What is needed now, as Barack Obama noted nearly a decade ago, is enactment of improved Medicare for all, everybody in, nobody out. By replacing our dysfunctional, profit-seeking, private insurance industry with a streamlined single-payer system we can save over $400 billion squandered annually on administrative overhead, enough to cover all 50 million of the uninsured and eliminate co-pays and deductibles for everyone else. Moreover, only a single-payer system can control costs and reduce our nation’s deficit over the long term.
Let us hope that the American people will soon be able to join the citizens of other industrialized, democratic nations, from Canada to Taiwan, in being able to see a doctor without fear of personal debt or national deficit.
Dr. Quentin Young resides in Chicago.
http://www.suntimes.com/opinions/letters/13462027-474/supreme-court-saps-states-power.html
Also see this commentary on Dr. Young’s letter, which was posted on the afternoon of June 28:
Health care law: It may be legal, but it’s not reform, leading doctor says
By Thomas Frisbie
Chicago Sun-Times, BackTalk, June 28, 2012
Don’t expect to see Quentin Young cheering the Supreme Court’s ruling Thursday that the heath care reform legislation is constitutional.
Young, a longtime health-care reform advocate and former chief medical officer of John Stroger Hospital, says the legislation omits a key ingredient: “a decent health system.”
“Unfortunately, the reform won’t control costs but will leave 26 million people uninsured and everyone else with ‘unaffordable underinsurance,’ or coverage so skimpy it doesn’t protect from financial ruin in the event of illness,” Young writes in a letter to the editor of the Sun-Times.

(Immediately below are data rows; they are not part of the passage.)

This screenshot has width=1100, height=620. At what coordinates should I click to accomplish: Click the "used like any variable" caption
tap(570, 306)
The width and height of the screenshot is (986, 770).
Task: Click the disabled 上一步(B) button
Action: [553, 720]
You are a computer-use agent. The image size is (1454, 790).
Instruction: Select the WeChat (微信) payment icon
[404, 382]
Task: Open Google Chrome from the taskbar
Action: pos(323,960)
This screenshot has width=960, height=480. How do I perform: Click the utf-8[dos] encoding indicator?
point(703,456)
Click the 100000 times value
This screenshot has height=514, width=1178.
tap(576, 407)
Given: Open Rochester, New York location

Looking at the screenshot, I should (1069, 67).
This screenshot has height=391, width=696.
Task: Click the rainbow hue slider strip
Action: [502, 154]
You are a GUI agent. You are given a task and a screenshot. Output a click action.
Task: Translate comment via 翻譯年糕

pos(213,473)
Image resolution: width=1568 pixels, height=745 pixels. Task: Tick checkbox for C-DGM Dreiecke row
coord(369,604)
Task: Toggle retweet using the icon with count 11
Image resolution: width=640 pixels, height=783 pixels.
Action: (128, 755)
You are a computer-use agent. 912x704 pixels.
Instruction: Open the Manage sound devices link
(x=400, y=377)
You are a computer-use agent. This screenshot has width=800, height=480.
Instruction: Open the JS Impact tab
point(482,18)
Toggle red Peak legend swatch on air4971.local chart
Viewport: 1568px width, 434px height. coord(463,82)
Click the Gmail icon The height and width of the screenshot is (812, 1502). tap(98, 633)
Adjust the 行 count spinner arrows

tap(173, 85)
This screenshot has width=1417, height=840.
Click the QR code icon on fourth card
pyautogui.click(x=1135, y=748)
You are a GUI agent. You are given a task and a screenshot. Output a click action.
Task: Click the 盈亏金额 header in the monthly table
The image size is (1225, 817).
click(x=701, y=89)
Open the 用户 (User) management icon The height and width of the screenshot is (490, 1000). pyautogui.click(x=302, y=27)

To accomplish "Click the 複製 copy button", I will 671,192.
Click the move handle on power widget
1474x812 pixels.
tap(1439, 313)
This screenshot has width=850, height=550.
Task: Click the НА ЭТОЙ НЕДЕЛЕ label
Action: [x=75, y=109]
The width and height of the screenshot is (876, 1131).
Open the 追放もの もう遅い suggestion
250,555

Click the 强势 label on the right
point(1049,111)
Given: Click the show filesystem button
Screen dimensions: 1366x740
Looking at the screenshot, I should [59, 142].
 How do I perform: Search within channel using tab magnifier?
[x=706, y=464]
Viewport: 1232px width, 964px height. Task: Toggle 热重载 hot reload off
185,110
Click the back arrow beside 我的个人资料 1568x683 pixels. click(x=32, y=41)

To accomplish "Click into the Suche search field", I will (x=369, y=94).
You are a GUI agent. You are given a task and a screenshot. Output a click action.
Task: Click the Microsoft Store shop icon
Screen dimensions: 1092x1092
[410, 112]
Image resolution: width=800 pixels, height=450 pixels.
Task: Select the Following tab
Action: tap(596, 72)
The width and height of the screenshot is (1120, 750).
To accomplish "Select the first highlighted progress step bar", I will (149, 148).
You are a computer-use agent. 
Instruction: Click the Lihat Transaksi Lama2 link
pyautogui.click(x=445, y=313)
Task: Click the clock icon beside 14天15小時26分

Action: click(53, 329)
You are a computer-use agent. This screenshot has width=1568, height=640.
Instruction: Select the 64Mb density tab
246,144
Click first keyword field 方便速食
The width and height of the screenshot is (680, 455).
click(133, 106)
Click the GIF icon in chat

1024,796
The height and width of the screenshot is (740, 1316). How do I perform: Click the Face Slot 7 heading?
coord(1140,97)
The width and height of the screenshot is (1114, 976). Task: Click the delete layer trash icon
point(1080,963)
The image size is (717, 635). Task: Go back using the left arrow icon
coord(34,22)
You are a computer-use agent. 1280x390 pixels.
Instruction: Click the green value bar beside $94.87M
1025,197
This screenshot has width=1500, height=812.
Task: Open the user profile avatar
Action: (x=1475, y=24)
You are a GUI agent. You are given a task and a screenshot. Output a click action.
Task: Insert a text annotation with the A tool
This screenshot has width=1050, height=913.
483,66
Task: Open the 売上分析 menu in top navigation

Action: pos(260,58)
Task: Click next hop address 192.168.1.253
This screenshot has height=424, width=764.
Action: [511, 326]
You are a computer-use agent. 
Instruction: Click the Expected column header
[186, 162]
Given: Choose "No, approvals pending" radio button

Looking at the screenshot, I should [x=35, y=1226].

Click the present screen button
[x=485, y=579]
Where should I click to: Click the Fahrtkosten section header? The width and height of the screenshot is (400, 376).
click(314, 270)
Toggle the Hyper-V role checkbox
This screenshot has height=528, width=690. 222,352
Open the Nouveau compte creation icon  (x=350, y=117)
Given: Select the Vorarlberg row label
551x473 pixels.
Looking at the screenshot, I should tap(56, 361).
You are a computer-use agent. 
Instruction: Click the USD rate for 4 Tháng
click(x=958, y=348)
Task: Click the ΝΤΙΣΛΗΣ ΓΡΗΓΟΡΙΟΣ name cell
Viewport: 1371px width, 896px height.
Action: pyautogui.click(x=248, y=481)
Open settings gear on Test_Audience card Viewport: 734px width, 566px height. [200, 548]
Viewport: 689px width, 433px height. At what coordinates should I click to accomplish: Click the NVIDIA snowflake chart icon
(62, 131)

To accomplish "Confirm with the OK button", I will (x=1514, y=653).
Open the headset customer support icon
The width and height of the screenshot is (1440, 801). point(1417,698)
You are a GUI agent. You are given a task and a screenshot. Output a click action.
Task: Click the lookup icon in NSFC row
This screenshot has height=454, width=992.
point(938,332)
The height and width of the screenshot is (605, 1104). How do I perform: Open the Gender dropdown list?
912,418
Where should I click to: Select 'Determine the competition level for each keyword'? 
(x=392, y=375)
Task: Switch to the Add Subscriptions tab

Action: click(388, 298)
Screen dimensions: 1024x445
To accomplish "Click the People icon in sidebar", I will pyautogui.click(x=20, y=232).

Young, who now is national coordinator of Physicians for a National Health Program, says the only effective cure for the nation’s health care woes is a single-payer health care system, something he points out that Barack Obama once supported.
“By replacing our dysfunctional, profit-seeking, private insurance industry with a streamlined single payer system we can save over $400 billion squandered annually on administrative overhead, enough to cover all 50 million of the uninsured and eliminate co-pays and deductibles for everyone else. Moreover, only a single-payer system can control costs and reduce our nation’s deficit over the long term,” he writes.